The financial damage caused by a large data breach or malicious employee activity can be enormous, but while more than three-quarters of organizations say they have become more concerned about information security and privacy in the past three years, the lack of cyber risk insurance could lead to a "global" shock.
According to Zurich Insurance, only 19% have bought insurance against cyber risks, only 16% of companies have designated a chief information security officer to oversee cyber risk, and fewer than half (44%) have increased their budget to tackle the problem.
A full 20% of the firms polled in the white paper, produced in association with the Federation of European Risk Management Associations said that they felt their firm did not spend enough on cyber defense.
"The internet is the most complex system humanity has ever devised.

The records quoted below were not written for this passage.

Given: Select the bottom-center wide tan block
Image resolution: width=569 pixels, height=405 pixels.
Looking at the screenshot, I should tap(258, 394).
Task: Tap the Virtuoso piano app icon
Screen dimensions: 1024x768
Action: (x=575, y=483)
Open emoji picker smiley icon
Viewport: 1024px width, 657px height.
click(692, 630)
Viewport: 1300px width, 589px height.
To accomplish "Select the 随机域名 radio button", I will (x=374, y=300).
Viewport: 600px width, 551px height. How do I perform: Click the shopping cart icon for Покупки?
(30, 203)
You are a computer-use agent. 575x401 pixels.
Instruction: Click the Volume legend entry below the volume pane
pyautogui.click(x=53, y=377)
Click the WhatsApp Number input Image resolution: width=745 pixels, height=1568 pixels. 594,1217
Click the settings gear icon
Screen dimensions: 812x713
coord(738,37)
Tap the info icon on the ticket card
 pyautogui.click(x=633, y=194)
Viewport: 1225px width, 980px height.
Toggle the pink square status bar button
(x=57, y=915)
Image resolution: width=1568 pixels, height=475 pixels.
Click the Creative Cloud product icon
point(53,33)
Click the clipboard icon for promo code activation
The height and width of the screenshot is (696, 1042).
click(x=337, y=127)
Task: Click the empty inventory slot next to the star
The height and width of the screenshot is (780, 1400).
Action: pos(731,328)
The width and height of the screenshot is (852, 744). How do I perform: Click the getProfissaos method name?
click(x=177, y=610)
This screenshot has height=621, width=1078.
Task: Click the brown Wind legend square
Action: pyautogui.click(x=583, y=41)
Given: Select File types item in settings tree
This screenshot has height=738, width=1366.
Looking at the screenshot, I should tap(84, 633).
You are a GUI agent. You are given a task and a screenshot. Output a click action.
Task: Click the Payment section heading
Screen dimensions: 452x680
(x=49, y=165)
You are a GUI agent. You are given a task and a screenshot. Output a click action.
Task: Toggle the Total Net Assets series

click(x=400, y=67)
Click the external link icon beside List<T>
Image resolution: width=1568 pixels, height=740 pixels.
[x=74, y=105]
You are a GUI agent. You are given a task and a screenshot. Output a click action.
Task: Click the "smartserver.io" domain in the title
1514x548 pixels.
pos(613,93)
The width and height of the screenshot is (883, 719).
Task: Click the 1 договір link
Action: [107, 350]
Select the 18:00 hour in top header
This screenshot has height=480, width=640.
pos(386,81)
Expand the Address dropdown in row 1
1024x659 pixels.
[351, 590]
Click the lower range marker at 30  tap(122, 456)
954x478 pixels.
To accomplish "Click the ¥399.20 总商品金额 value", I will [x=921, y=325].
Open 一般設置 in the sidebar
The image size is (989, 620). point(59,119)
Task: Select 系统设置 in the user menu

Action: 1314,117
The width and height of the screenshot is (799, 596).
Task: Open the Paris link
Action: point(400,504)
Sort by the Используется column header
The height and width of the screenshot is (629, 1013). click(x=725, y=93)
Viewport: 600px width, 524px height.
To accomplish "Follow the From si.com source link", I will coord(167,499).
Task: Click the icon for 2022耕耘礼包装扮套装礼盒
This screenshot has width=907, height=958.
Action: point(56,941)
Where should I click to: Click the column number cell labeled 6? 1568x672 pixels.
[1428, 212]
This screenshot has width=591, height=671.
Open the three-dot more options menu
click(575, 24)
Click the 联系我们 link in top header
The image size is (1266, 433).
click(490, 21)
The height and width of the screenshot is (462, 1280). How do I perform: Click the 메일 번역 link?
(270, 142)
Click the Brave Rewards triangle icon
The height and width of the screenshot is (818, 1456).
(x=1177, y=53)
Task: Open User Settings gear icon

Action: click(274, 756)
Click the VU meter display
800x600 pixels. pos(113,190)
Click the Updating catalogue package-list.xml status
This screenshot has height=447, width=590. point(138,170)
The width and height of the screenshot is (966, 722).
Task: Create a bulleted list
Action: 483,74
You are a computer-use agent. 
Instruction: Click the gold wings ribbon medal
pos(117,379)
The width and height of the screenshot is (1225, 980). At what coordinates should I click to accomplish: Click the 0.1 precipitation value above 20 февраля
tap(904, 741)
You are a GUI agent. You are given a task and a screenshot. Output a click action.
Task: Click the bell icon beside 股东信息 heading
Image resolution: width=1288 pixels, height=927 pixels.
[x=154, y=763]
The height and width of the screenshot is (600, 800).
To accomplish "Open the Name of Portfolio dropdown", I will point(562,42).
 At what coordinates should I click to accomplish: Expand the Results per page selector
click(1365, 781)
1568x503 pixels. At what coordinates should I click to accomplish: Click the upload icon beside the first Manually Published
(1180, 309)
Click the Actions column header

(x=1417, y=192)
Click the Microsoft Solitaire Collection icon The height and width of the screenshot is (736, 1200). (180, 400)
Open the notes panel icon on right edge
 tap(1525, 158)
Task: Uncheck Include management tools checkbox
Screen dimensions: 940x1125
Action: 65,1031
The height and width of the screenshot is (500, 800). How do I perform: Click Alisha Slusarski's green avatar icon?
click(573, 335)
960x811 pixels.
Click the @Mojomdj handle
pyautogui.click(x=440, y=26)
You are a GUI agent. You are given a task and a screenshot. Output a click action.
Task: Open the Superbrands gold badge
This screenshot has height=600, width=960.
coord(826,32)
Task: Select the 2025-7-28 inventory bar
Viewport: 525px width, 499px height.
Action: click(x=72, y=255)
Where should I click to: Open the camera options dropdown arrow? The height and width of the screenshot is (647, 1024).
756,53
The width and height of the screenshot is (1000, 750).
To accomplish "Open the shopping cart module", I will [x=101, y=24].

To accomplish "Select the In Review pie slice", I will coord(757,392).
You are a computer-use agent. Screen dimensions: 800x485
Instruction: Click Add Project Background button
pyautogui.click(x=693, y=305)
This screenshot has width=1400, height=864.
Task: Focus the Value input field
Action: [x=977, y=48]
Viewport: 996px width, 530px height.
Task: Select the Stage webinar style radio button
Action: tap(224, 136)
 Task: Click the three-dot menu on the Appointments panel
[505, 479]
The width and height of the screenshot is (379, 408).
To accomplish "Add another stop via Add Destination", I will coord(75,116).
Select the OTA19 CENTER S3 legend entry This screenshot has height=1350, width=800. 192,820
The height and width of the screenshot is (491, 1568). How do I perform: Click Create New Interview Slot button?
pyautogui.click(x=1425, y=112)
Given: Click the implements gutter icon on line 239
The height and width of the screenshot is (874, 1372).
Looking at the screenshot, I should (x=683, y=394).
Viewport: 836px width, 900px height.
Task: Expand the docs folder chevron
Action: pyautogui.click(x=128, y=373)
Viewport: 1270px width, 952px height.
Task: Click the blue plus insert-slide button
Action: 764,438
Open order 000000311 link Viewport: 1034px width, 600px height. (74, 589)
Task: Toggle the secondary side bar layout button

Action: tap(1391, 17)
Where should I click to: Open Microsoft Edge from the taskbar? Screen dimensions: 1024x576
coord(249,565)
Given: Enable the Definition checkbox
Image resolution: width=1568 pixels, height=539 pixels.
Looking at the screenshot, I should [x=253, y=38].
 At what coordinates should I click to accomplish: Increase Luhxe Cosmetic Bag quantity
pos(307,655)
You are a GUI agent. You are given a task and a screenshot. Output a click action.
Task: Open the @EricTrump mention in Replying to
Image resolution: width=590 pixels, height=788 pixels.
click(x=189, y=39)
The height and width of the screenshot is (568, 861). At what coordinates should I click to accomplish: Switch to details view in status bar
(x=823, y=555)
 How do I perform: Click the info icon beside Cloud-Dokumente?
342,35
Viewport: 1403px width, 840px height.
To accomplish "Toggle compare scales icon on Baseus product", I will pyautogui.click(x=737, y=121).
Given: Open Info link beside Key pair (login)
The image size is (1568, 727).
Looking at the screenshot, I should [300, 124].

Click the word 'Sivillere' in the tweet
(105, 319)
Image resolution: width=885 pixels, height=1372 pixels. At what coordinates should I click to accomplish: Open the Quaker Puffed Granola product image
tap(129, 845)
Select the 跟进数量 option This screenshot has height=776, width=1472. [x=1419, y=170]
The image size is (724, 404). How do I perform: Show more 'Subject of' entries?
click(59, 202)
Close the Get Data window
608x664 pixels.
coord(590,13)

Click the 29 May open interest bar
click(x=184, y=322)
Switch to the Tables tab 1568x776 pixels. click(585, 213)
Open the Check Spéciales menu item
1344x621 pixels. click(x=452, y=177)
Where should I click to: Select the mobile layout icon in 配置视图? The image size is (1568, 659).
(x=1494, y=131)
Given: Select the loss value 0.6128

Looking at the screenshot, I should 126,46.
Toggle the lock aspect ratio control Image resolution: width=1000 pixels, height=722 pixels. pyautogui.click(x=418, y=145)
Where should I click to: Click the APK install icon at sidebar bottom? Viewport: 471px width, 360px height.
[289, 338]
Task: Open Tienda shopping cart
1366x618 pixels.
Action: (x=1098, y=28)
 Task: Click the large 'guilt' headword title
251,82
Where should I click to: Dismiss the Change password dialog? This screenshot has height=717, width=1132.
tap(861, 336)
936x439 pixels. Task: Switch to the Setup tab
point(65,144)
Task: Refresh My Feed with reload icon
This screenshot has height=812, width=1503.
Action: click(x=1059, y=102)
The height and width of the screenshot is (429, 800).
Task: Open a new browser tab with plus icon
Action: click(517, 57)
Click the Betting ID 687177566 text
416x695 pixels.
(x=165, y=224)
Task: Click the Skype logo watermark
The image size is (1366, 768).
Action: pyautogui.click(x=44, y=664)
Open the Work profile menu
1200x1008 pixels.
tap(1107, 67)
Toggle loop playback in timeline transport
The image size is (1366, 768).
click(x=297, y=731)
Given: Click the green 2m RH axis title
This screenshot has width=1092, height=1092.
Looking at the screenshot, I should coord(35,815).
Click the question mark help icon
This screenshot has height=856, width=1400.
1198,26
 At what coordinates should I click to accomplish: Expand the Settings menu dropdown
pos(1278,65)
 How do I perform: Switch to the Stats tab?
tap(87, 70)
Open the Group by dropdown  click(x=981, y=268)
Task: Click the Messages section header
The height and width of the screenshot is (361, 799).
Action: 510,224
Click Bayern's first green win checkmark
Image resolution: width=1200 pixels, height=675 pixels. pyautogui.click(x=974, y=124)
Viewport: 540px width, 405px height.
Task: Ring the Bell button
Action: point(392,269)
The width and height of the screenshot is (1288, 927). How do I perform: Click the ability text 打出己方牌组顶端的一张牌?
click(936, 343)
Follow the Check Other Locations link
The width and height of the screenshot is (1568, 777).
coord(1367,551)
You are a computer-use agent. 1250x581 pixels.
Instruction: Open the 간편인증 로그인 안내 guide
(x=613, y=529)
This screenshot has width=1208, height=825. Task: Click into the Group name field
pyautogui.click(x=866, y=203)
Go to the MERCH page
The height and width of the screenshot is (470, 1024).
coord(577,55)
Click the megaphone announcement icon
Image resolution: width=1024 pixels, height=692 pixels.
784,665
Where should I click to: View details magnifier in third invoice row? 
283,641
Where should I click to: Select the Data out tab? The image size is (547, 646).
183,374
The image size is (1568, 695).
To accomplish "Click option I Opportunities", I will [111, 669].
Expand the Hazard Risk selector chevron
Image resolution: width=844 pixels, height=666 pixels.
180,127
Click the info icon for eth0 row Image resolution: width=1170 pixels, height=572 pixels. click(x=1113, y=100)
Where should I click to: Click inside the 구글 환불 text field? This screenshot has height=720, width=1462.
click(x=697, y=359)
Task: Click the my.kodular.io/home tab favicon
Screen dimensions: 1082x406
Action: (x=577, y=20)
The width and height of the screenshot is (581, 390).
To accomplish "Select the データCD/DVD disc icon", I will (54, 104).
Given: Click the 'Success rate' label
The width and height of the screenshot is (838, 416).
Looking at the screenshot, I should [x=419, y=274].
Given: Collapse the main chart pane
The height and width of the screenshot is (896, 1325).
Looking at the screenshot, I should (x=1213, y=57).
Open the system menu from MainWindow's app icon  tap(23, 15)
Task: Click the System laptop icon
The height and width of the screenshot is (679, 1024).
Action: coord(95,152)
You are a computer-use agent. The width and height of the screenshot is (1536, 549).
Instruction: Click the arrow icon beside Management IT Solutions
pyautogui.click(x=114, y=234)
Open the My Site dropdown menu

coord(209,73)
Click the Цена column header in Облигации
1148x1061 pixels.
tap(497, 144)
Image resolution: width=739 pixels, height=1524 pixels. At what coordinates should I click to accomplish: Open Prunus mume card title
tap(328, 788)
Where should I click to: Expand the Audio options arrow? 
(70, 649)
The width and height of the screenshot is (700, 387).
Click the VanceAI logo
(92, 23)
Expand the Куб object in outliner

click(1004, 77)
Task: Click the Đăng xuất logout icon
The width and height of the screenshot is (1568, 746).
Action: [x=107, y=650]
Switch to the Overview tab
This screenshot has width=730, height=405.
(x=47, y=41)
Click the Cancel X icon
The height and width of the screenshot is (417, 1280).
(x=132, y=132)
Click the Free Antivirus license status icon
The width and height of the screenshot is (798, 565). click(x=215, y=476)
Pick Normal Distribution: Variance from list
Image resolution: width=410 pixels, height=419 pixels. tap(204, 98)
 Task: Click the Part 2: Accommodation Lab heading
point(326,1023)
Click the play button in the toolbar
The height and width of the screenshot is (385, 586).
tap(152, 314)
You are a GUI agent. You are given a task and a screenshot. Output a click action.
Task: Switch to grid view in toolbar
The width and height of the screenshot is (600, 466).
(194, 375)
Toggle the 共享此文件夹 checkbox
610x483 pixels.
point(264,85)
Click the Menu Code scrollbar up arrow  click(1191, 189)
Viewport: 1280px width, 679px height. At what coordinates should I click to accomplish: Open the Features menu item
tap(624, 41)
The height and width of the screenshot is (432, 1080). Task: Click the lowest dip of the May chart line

Although it has been incredibly resilient for the past few decades, the risk is that the complexity which has made cyberspace relatively risk-free can – and likely will – backfire," said Axel Lehmann, Group Chief Risk Officer and Regional Chairman Europe at Zurich Insurance Group.
"Organizations are unknowingly exposed to risks outside their organization, having outsourced, interconnected or exposed themselves to an increasingly complex and unknowable web of networks."
Reporting on the poll of 152 senior employees mostly based in Europe, IB Times commented that lack of awareness of cyber risk could lead to a “global shock” unlike anything yet seen in cyberspace - and lead to a financial crisis.
Despite malicious employee activity being one of the major risks corporations faced, only just over a third (36%) of survey respondents said their organization conducts information security and risk training at enterprise level for all employees.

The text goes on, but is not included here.